What types of businesses are best-suited to a co-working space?
Value alignment is clearly more important than an ideal business type when it comes to co-working.
Skovron says that “there’s a stigma out there that co-working is for startups” but the reality is that “startups make up less than five percent of the Creative Cubes community”.
Most of their members are small-to-medium businesses and Skovron believes that this dynamic works as these businesses “really enjoy engaging” with startups as they “draw a lot of inspiration from them”.
For One Roof, it’s also crucial to have a diverse mix of businesses.
Rubinstein noted the One Roof community varies “in terms of industry, stage and type” and has “everything from a freelance graphic designer to a 20-person, high-growth, global tech company”.
For Rubinstein, it’s vital that any new members “are businesses that align with our values, that are keen to work in a vibrant shared work space and want to be part of a supportive and collaborative community”.
Culture and community
Cultural fit and readiness to engage with the community are key things to consider before joining a co-working space.
For Rubinstein, community and culture “mean everything” to One Roof, and she stresses that “we take pride in how we foster our community” and won’t just accept anyone through the doors.
“We have a vetting process through our one-week free trial,” said Rubinstein.
“This gives us sufficient time to get a sense of how that business interacts with the community and whether they are an ideal fit.”

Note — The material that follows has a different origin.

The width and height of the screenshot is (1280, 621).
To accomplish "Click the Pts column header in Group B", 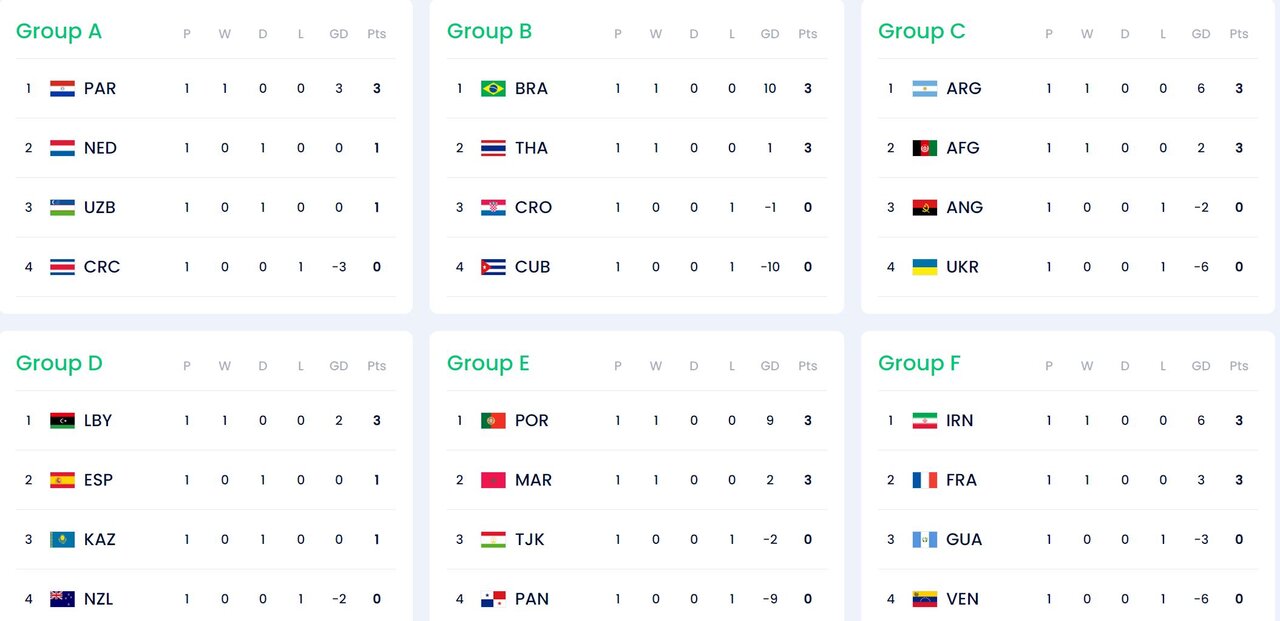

So, when might a business be turned away from a co-working space? Rubinstein mentions two cases:
“If there’s too much competition within a particular industry,” or a business “demonstrates that they do not share our values and ethos, respect for other members, a desire to succeed and elevate others around them to success”.
As a member, you need to be willing to share your expertise, celebrate the wins and lift other tenants during the hard times in business.
Skovron also has some strong views on culture, stating that “the integrity, the quality, the class and execution of our community is second to none”.
Being able to afford the rent is not enough, it’s about your attitude.
“If you show up with a bag of money to Creative Cubes looking for a space and you’re not part of the right culture, if you’ve not got the right mindset, if you’re not of the right frame of mind, if you’re not of equal value, if you’re not a person that want to share, then there’s no amount of money that can get you through the door,” said Skovron.
At what point will you outgrow your co-working space?
So, you’re expecting rapid growth and the team is expanding. How do you know when you’re too big for co-working?
According Skovron, it might be as simple as outgrowing the physical space available.
“If the space can’t flex any further, it may be time. That said … we ask all members for their growth plans, so we can ensure we serve their growth before accepting more members.”
The trajectory of your business will determine whether you’ve outgrown co-working.
Rubinstein sees this in a positive light.
“When businesses outgrow One Roof, we deem this as a measure of success.”
So, is co-working right for your business?
Clearly there’s no ideal business size of or type to determine fit.
It’s not about your product or your industry, it’s about your mindset and willingness to contribute to the community.
If that sounds like you, co-working may be the thing to propel your business to new heights.